▸ EXERCISE REQUIREMENTS
Please repeat each line of the data exactly, with nothing left out.

Data records:
==========

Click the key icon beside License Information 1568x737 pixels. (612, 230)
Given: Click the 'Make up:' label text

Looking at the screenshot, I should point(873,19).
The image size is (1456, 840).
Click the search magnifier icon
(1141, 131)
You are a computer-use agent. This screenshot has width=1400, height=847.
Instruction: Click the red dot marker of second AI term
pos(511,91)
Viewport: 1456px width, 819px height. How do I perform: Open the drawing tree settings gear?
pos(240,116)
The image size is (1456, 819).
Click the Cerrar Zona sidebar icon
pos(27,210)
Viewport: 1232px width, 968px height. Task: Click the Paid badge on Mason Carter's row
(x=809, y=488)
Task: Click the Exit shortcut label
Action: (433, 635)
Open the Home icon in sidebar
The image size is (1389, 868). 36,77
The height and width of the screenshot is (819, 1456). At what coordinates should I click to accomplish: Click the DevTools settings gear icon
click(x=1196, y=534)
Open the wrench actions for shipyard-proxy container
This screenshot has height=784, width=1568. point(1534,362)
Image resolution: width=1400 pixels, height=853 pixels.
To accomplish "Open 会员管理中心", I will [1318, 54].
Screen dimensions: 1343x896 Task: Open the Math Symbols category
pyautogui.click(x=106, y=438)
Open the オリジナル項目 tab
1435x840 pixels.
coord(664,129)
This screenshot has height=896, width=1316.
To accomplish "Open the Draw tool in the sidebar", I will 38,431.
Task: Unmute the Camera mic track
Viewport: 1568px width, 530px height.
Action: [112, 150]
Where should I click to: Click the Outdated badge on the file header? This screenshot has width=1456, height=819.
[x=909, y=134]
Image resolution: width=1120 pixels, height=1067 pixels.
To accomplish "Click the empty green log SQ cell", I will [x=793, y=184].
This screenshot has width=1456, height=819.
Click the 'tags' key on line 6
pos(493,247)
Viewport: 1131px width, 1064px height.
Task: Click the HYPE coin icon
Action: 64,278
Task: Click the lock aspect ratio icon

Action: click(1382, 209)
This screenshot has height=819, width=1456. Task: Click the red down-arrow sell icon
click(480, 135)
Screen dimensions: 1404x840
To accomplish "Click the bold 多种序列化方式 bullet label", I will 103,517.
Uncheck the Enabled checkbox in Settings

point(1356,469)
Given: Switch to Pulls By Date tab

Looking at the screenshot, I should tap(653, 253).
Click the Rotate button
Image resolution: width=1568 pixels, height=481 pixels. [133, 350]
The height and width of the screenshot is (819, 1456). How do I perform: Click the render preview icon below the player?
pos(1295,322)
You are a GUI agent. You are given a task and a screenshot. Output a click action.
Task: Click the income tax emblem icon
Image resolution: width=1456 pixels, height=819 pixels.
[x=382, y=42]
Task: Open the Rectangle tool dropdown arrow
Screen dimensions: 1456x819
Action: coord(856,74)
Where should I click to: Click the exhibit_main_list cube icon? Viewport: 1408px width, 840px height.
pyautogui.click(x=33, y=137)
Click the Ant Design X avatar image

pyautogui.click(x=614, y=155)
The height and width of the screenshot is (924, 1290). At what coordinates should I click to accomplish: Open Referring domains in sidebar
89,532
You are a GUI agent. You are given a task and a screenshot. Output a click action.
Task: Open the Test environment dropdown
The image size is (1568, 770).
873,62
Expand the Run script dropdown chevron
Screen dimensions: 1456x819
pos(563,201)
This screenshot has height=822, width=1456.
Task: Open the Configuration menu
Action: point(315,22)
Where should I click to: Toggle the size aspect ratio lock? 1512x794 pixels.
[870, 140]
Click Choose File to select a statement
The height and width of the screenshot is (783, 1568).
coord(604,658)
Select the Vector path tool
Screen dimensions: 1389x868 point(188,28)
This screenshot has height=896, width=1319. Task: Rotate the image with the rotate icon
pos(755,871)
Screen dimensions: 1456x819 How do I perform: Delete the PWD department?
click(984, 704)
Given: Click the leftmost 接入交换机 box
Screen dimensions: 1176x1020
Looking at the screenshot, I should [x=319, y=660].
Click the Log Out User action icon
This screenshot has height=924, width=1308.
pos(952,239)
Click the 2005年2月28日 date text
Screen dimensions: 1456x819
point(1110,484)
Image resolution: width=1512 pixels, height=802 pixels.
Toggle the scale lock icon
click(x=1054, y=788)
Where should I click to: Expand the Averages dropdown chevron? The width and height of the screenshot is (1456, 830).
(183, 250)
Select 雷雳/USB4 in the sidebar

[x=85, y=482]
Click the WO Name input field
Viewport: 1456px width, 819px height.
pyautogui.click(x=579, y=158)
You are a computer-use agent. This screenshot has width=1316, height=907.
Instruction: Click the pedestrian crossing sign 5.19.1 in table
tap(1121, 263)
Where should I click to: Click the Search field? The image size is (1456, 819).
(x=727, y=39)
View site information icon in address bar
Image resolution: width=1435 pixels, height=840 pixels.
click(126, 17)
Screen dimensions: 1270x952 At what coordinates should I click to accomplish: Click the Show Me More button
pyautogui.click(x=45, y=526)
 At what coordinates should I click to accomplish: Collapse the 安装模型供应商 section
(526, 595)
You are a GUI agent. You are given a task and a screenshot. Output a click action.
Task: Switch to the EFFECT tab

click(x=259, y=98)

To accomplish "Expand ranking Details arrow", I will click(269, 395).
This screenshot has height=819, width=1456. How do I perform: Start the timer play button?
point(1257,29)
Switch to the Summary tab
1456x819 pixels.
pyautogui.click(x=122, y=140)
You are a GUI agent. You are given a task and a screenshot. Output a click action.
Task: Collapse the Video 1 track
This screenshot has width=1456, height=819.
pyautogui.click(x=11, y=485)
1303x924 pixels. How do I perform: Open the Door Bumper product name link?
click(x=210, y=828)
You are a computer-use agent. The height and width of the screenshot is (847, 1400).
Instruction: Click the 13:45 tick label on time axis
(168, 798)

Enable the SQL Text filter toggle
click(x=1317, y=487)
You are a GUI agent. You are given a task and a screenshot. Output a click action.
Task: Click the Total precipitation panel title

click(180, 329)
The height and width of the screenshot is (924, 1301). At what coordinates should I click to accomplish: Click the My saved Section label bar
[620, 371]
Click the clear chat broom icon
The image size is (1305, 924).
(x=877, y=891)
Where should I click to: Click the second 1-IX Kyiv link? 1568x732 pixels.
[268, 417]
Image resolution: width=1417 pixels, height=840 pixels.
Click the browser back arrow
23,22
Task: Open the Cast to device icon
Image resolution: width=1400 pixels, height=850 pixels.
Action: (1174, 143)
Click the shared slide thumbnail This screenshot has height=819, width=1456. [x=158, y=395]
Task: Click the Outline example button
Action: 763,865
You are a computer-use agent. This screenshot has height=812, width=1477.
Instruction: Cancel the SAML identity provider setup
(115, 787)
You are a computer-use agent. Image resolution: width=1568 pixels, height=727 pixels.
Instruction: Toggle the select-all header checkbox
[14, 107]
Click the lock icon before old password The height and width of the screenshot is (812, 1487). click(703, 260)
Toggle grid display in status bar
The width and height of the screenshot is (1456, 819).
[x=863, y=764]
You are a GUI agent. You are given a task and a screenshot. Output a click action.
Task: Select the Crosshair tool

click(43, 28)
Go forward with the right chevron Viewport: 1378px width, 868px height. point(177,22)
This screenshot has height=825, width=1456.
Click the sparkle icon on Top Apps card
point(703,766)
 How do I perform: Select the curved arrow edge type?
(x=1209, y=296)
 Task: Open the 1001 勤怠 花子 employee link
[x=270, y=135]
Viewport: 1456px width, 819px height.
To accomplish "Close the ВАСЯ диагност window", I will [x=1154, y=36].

==========

▸ THE ANSWER
Click the key icon beside License Information 1568x737 pixels. (612, 230)
Given: Click the 'Make up:' label text

Looking at the screenshot, I should point(873,19).
The image size is (1456, 840).
Click the search magnifier icon
(1141, 131)
You are a computer-use agent. This screenshot has width=1400, height=847.
Instruction: Click the red dot marker of second AI term
pos(511,91)
Viewport: 1456px width, 819px height. How do I perform: Open the drawing tree settings gear?
pos(240,116)
The image size is (1456, 819).
Click the Cerrar Zona sidebar icon
pos(27,210)
Viewport: 1232px width, 968px height. Task: Click the Paid badge on Mason Carter's row
(x=809, y=488)
Task: Click the Exit shortcut label
Action: (433, 635)
Open the Home icon in sidebar
The image size is (1389, 868). 36,77
The height and width of the screenshot is (819, 1456). At what coordinates should I click to accomplish: Click the DevTools settings gear icon
click(x=1196, y=534)
Open the wrench actions for shipyard-proxy container
This screenshot has height=784, width=1568. point(1534,362)
Image resolution: width=1400 pixels, height=853 pixels.
To accomplish "Open 会员管理中心", I will [1318, 54].
Screen dimensions: 1343x896 Task: Open the Math Symbols category
pyautogui.click(x=106, y=438)
Open the オリジナル項目 tab
1435x840 pixels.
coord(664,129)
This screenshot has height=896, width=1316.
To accomplish "Open the Draw tool in the sidebar", I will 38,431.
Task: Unmute the Camera mic track
Viewport: 1568px width, 530px height.
Action: [112, 150]
Where should I click to: Click the Outdated badge on the file header? This screenshot has width=1456, height=819.
[x=909, y=134]
Image resolution: width=1120 pixels, height=1067 pixels.
To accomplish "Click the empty green log SQ cell", I will [x=793, y=184].
This screenshot has width=1456, height=819.
Click the 'tags' key on line 6
pos(493,247)
Viewport: 1131px width, 1064px height.
Task: Click the HYPE coin icon
Action: 64,278
Task: Click the lock aspect ratio icon

Action: click(1382, 209)
This screenshot has height=819, width=1456. Task: Click the red down-arrow sell icon
click(480, 135)
Screen dimensions: 1404x840
To accomplish "Click the bold 多种序列化方式 bullet label", I will 103,517.
Uncheck the Enabled checkbox in Settings

point(1356,469)
Given: Switch to Pulls By Date tab

Looking at the screenshot, I should tap(653, 253).
Click the Rotate button
Image resolution: width=1568 pixels, height=481 pixels. [133, 350]
The height and width of the screenshot is (819, 1456). How do I perform: Click the render preview icon below the player?
pos(1295,322)
You are a GUI agent. You are given a task and a screenshot. Output a click action.
Task: Click the income tax emblem icon
Image resolution: width=1456 pixels, height=819 pixels.
[x=382, y=42]
Task: Open the Rectangle tool dropdown arrow
Screen dimensions: 1456x819
Action: coord(856,74)
Where should I click to: Click the exhibit_main_list cube icon? Viewport: 1408px width, 840px height.
pyautogui.click(x=33, y=137)
Click the Ant Design X avatar image

pyautogui.click(x=614, y=155)
The height and width of the screenshot is (924, 1290). At what coordinates should I click to accomplish: Open Referring domains in sidebar
89,532
You are a GUI agent. You are given a task and a screenshot. Output a click action.
Task: Open the Test environment dropdown
The image size is (1568, 770).
873,62
Expand the Run script dropdown chevron
Screen dimensions: 1456x819
pos(563,201)
This screenshot has height=822, width=1456.
Task: Open the Configuration menu
Action: point(315,22)
Where should I click to: Toggle the size aspect ratio lock? 1512x794 pixels.
[870, 140]
Click Choose File to select a statement
The height and width of the screenshot is (783, 1568).
coord(604,658)
Select the Vector path tool
Screen dimensions: 1389x868 point(188,28)
This screenshot has height=896, width=1319. Task: Rotate the image with the rotate icon
pos(755,871)
Screen dimensions: 1456x819 How do I perform: Delete the PWD department?
click(984, 704)
Given: Click the leftmost 接入交换机 box
Screen dimensions: 1176x1020
Looking at the screenshot, I should [x=319, y=660].
Click the Log Out User action icon
This screenshot has height=924, width=1308.
pos(952,239)
Click the 2005年2月28日 date text
Screen dimensions: 1456x819
point(1110,484)
Image resolution: width=1512 pixels, height=802 pixels.
Toggle the scale lock icon
click(x=1054, y=788)
Where should I click to: Expand the Averages dropdown chevron? The width and height of the screenshot is (1456, 830).
(183, 250)
Select 雷雳/USB4 in the sidebar

[x=85, y=482]
Click the WO Name input field
Viewport: 1456px width, 819px height.
pyautogui.click(x=579, y=158)
You are a computer-use agent. This screenshot has width=1316, height=907.
Instruction: Click the pedestrian crossing sign 5.19.1 in table
tap(1121, 263)
Where should I click to: Click the Search field? The image size is (1456, 819).
(x=727, y=39)
View site information icon in address bar
Image resolution: width=1435 pixels, height=840 pixels.
click(126, 17)
Screen dimensions: 1270x952 At what coordinates should I click to accomplish: Click the Show Me More button
pyautogui.click(x=45, y=526)
 At what coordinates should I click to accomplish: Collapse the 安装模型供应商 section
(526, 595)
You are a GUI agent. You are given a task and a screenshot. Output a click action.
Task: Switch to the EFFECT tab

click(x=259, y=98)

To accomplish "Expand ranking Details arrow", I will click(269, 395).
This screenshot has height=819, width=1456. How do I perform: Start the timer play button?
point(1257,29)
Switch to the Summary tab
1456x819 pixels.
pyautogui.click(x=122, y=140)
You are a GUI agent. You are given a task and a screenshot. Output a click action.
Task: Collapse the Video 1 track
This screenshot has width=1456, height=819.
pyautogui.click(x=11, y=485)
1303x924 pixels. How do I perform: Open the Door Bumper product name link?
click(x=210, y=828)
You are a computer-use agent. The height and width of the screenshot is (847, 1400).
Instruction: Click the 13:45 tick label on time axis
(168, 798)

Enable the SQL Text filter toggle
click(x=1317, y=487)
You are a GUI agent. You are given a task and a screenshot. Output a click action.
Task: Click the Total precipitation panel title

click(180, 329)
The height and width of the screenshot is (924, 1301). At what coordinates should I click to accomplish: Click the My saved Section label bar
[620, 371]
Click the clear chat broom icon
The image size is (1305, 924).
(x=877, y=891)
Where should I click to: Click the second 1-IX Kyiv link? 1568x732 pixels.
[268, 417]
Image resolution: width=1417 pixels, height=840 pixels.
Click the browser back arrow
23,22
Task: Open the Cast to device icon
Image resolution: width=1400 pixels, height=850 pixels.
Action: (1174, 143)
Click the shared slide thumbnail This screenshot has height=819, width=1456. [x=158, y=395]
Task: Click the Outline example button
Action: 763,865
You are a computer-use agent. This screenshot has height=812, width=1477.
Instruction: Cancel the SAML identity provider setup
(115, 787)
You are a computer-use agent. Image resolution: width=1568 pixels, height=727 pixels.
Instruction: Toggle the select-all header checkbox
[14, 107]
Click the lock icon before old password The height and width of the screenshot is (812, 1487). click(703, 260)
Toggle grid display in status bar
The width and height of the screenshot is (1456, 819).
[x=863, y=764]
You are a GUI agent. You are given a task and a screenshot. Output a click action.
Task: Select the Crosshair tool

click(43, 28)
Go forward with the right chevron Viewport: 1378px width, 868px height. point(177,22)
This screenshot has height=825, width=1456.
Click the sparkle icon on Top Apps card
point(703,766)
 How do I perform: Select the curved arrow edge type?
(x=1209, y=296)
 Task: Open the 1001 勤怠 花子 employee link
[x=270, y=135]
Viewport: 1456px width, 819px height.
To accomplish "Close the ВАСЯ диагност window", I will [x=1154, y=36].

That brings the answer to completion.